The listeners were asked to decide if there was any “odd word” that was different from the other two. The change trials always contained an odd item. For example, a change trial testing the T1-T2 pair might consist of ‘mā2’-‘mā1’-‘má3’ (where the subscripts indicate different speakers). The correct response for change trials was the button (‘1’, ‘2’, or ‘3’) indicating the position of the odd item, which occurred with equal frequency in all three possible positions. The position of the “odd word” was not fixed, which increased task uncertainty. The change trials tested the participants’ ability to respond appropriately to relevant phonetic differences between tokens and to distinguish tones drawn from two different categories.

The correct response to no-change trials, which contained three different instances of a single category (e.g. /dǐ/3 /dǐ/1 /dǐ/2 or /bà/1 /bà /3 /bà/2), was a fourth button marked ‘NO’. The no- change trials tested the participants’ ability to ignore audible but phonetically irrelevant within-category variation (in e.g. voice quality). The listeners were required to respond to each trial, and were told to guess if uncertain. A trial could be replayed as many times as the listener wished, but responses could not be changed once given. The inter-stimulus interval in all trials was 0.5 s.

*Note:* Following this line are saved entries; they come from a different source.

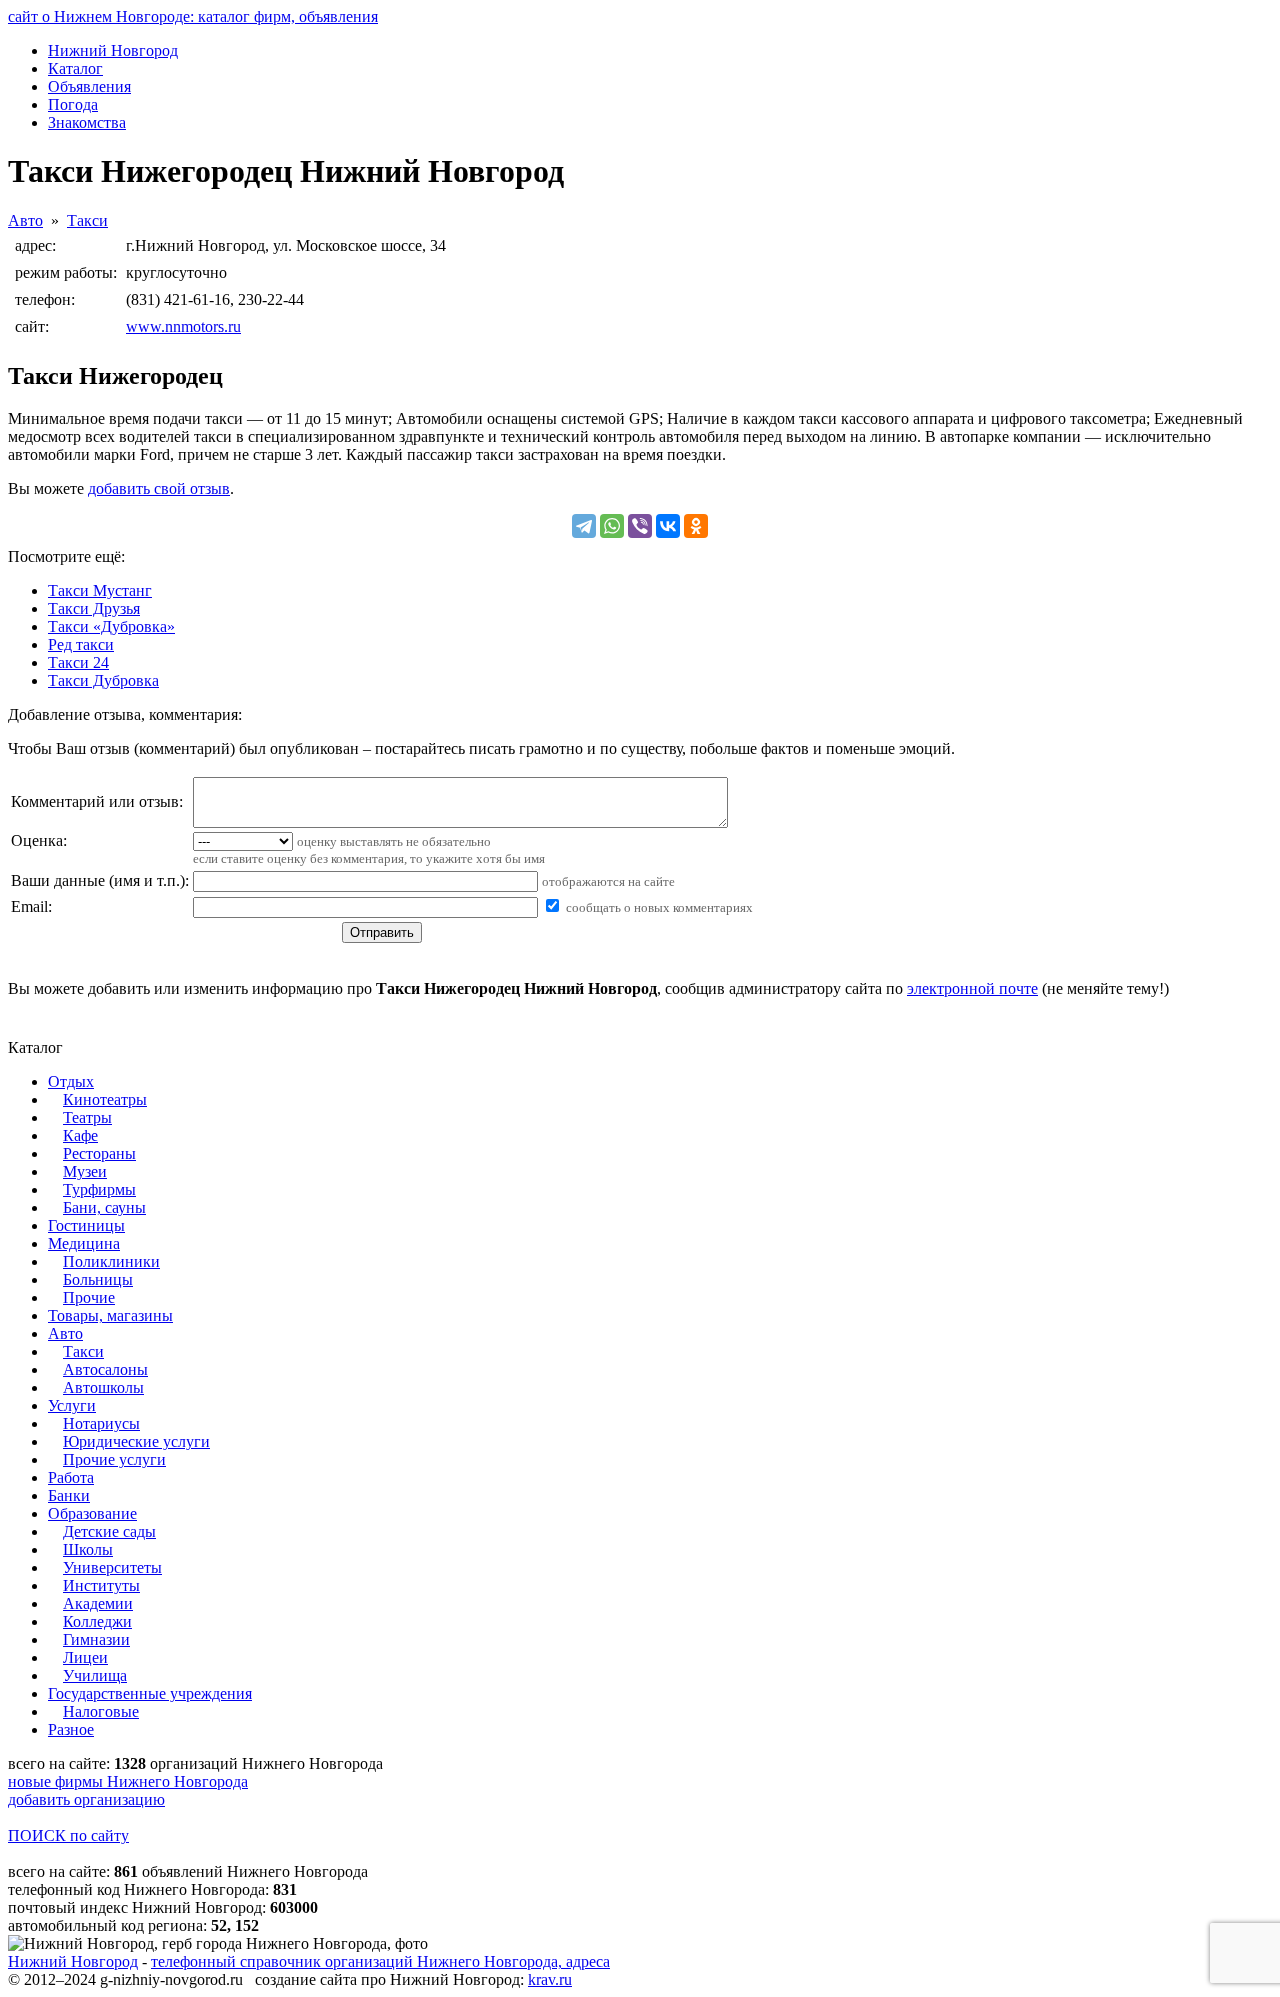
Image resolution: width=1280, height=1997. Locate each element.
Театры (87, 1117)
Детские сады (109, 1531)
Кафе (80, 1135)
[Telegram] (584, 526)
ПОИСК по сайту (68, 1835)
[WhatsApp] (612, 526)
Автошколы (103, 1387)
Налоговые (101, 1711)
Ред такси (81, 644)
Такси (87, 220)
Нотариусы (101, 1423)
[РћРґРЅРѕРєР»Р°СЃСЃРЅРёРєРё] (696, 526)
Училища (95, 1675)
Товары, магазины (110, 1315)
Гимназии (96, 1639)
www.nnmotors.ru (183, 326)
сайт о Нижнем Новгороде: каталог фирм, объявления (193, 16)
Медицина (84, 1243)
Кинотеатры (105, 1099)
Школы (88, 1549)
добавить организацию (86, 1799)
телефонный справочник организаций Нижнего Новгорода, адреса (380, 1961)
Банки (69, 1495)
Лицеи (85, 1657)
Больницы (98, 1279)
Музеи (85, 1171)
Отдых (71, 1081)
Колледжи (97, 1621)
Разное (71, 1729)
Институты (101, 1585)
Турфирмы (99, 1189)
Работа (71, 1477)
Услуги (72, 1405)
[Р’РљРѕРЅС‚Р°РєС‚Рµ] (668, 526)
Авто (25, 220)
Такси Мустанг (100, 590)
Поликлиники (111, 1261)
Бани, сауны (104, 1207)
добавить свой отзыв (159, 488)
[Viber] (640, 526)
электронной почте (972, 988)
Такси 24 (78, 662)
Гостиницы (86, 1225)
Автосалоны (105, 1369)
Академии (98, 1603)
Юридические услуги (136, 1441)
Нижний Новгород (73, 1961)
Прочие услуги (114, 1459)
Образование (92, 1513)
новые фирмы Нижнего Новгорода (128, 1781)
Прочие (89, 1297)
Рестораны (99, 1153)
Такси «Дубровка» (111, 626)
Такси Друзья (94, 608)
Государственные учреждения (150, 1693)
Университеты (112, 1567)
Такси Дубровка (103, 680)
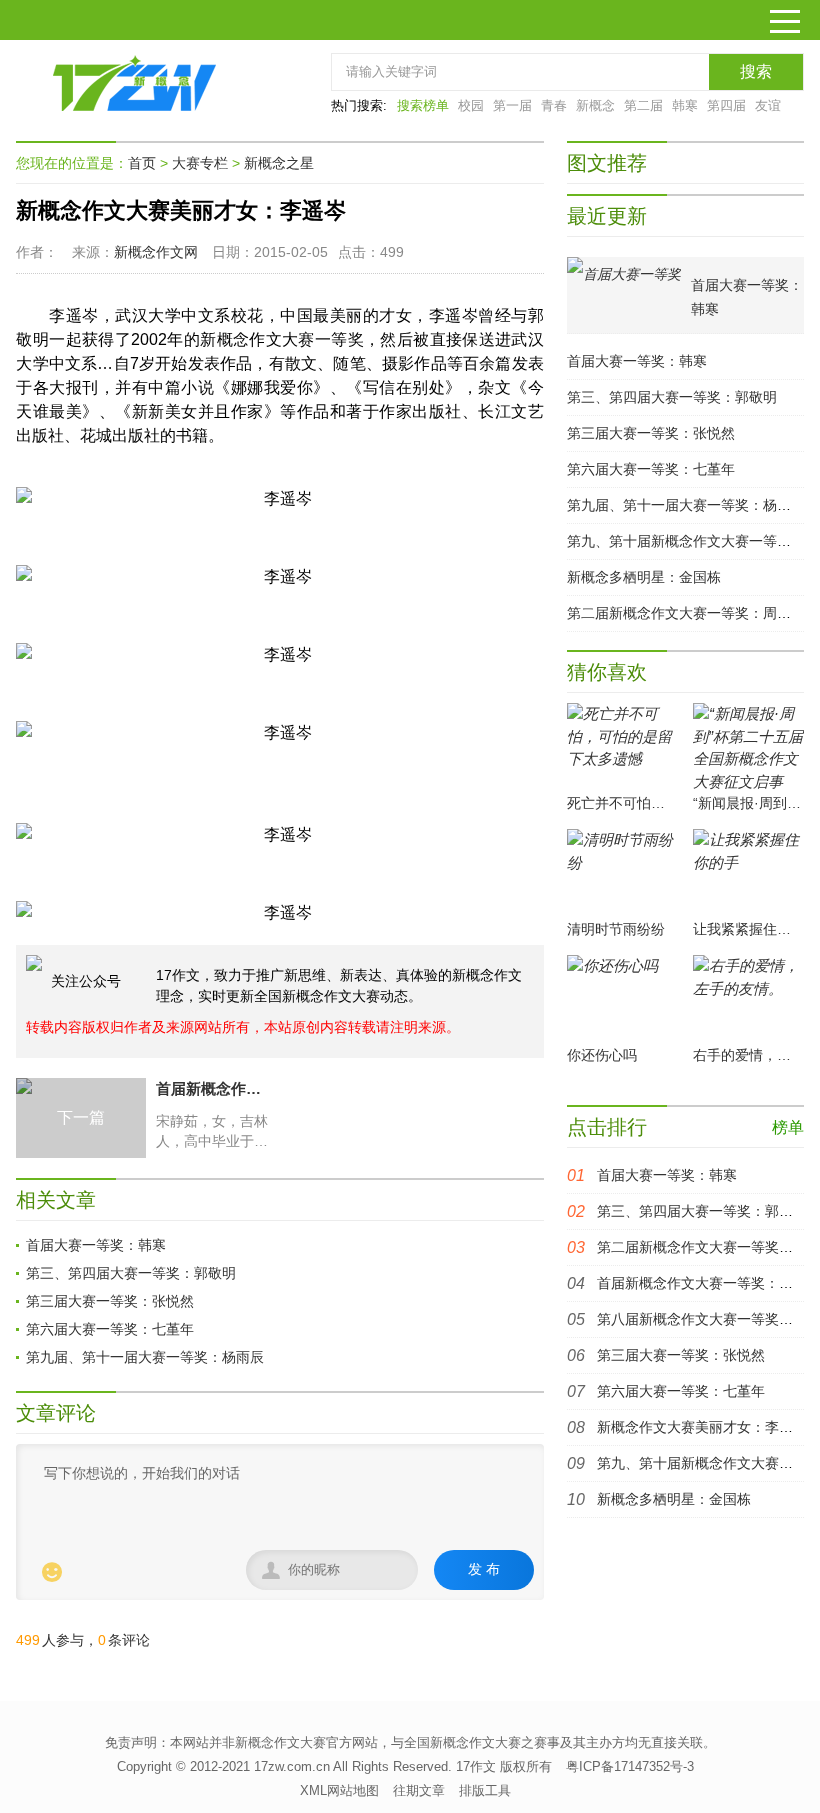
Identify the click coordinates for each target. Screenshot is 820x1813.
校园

A total of 360 trials were presented in three blocks of 120 trials. A different randomization was used for each block. The first eight trials in each block were for practice and were not analyzed. The resulting 336 (3 blocks x 112) trials consisted of 252 change trials testing six pairs (42 trials each for T1-T2, T1-T3, T1-T4, T2-T3, T2-T4, T3-T4) and 84 no-change trials

(21 trials each for T1, T2, T3, T4). In selecting the stimuli, care was taken so that tokens by

each of the eight speakers would be distributed as evenly as possible. The experimental session was self-paced and the listeners could take a break after each block if they wished.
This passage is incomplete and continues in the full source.